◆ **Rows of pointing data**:

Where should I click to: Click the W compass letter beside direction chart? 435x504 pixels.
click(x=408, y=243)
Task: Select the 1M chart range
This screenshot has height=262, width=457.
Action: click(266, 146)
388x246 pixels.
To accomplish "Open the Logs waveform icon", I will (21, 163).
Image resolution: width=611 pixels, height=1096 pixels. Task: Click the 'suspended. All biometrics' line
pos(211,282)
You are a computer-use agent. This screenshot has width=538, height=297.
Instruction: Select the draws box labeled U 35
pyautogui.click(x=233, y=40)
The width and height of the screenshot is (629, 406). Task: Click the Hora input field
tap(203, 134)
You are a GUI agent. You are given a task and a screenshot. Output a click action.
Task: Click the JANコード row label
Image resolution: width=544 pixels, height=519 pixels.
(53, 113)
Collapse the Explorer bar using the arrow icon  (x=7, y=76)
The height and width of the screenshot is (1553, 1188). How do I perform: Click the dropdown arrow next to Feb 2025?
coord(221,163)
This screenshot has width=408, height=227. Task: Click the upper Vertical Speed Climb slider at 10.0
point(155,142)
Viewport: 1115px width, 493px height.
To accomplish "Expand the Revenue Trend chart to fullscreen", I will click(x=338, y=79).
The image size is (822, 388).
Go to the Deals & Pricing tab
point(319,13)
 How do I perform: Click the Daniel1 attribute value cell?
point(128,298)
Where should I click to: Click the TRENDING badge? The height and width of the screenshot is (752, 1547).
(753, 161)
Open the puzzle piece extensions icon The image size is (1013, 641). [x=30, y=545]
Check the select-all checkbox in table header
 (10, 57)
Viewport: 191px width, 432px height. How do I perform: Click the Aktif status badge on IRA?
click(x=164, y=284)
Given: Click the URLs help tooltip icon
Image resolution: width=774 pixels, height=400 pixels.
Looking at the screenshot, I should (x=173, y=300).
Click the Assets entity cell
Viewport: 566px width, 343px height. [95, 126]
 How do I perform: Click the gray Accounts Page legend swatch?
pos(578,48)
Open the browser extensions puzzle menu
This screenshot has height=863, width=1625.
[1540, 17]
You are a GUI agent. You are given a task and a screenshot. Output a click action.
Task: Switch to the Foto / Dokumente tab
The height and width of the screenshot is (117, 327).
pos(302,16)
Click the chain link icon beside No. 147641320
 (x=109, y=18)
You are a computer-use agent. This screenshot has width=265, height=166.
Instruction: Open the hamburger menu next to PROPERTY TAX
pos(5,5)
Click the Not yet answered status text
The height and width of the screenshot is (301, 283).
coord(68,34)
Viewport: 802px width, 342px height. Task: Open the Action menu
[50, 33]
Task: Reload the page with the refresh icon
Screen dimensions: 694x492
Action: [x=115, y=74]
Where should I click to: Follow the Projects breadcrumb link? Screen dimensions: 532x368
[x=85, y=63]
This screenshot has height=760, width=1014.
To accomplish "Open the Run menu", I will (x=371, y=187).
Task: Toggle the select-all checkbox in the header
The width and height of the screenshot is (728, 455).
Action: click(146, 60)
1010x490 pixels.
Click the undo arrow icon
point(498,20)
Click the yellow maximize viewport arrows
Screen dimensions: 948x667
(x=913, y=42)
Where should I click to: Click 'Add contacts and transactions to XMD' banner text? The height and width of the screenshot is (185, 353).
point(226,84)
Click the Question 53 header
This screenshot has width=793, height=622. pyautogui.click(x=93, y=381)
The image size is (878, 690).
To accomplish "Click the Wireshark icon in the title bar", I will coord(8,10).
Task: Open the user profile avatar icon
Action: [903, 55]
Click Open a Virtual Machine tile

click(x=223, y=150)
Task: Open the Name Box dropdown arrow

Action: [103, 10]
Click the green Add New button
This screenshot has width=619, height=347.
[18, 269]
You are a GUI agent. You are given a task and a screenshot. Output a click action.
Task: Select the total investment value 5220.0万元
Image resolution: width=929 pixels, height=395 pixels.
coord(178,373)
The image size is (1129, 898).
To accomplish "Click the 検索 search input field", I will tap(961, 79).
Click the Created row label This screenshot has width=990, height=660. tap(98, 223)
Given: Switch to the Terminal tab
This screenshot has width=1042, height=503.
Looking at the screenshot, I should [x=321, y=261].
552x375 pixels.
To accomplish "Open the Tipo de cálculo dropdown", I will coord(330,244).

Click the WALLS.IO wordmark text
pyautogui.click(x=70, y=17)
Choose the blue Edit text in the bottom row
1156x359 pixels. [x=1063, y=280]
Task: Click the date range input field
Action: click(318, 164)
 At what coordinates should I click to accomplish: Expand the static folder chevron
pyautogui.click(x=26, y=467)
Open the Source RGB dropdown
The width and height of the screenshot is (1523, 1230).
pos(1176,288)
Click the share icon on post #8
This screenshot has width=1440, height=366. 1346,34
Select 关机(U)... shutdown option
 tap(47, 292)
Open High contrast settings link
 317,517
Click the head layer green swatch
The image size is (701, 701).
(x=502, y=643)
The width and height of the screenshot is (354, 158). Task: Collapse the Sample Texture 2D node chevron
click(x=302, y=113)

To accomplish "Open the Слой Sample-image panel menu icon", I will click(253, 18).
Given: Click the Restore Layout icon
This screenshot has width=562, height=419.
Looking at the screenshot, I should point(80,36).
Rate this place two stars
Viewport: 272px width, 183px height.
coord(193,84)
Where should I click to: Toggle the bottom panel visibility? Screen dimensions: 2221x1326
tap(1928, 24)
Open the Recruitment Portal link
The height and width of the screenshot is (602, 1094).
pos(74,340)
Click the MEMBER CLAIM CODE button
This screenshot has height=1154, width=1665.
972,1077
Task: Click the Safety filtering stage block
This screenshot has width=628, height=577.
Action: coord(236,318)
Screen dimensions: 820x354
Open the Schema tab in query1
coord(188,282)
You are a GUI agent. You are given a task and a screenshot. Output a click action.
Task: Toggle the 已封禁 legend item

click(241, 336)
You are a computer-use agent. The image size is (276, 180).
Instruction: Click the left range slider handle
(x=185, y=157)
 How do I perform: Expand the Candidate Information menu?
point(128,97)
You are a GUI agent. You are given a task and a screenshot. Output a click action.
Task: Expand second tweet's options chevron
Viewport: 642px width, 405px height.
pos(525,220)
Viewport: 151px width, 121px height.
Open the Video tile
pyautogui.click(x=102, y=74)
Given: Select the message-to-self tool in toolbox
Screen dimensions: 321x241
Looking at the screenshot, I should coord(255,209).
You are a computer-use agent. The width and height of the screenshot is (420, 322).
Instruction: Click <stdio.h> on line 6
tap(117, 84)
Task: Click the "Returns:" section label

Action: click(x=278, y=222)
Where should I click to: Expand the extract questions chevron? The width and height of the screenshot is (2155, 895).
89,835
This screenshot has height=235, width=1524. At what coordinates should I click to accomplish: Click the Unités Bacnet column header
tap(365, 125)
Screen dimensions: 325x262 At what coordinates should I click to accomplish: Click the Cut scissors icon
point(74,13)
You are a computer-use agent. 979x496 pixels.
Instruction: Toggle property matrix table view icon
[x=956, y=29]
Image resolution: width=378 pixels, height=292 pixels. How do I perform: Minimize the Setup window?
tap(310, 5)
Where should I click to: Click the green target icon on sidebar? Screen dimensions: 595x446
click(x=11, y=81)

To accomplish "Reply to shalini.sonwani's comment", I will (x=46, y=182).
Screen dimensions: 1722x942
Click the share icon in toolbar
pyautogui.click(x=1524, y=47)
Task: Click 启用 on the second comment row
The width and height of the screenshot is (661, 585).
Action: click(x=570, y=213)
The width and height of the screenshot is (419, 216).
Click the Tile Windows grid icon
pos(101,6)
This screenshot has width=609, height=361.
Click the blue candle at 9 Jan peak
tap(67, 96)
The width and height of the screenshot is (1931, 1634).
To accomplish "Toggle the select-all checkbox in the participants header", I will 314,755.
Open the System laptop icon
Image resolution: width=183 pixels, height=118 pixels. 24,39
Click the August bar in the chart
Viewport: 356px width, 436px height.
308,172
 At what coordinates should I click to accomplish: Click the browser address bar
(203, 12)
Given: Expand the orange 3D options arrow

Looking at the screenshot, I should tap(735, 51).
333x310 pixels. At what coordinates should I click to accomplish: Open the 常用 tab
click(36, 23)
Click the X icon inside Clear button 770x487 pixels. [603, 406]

◆ **Aim**: Reproduce the lines from the beginning of the records through the line containing "Collapse the Explorer", swapping "icon" for "symbol" and leaving everything else as it is.

◆ **Answer for this exercise**:
Where should I click to: Click the W compass letter beside direction chart? 435x504 pixels.
click(x=408, y=243)
Task: Select the 1M chart range
This screenshot has height=262, width=457.
Action: click(266, 146)
388x246 pixels.
To accomplish "Open the Logs waveform symbol", I will (21, 163).
Image resolution: width=611 pixels, height=1096 pixels. Task: Click the 'suspended. All biometrics' line
pos(211,282)
You are a computer-use agent. This screenshot has width=538, height=297.
Instruction: Select the draws box labeled U 35
pyautogui.click(x=233, y=40)
The width and height of the screenshot is (629, 406). Task: Click the Hora input field
tap(203, 134)
You are a GUI agent. You are given a task and a screenshot. Output a click action.
Task: Click the JANコード row label
Image resolution: width=544 pixels, height=519 pixels.
(53, 113)
Collapse the Explorer bar using the arrow symbol  (x=7, y=76)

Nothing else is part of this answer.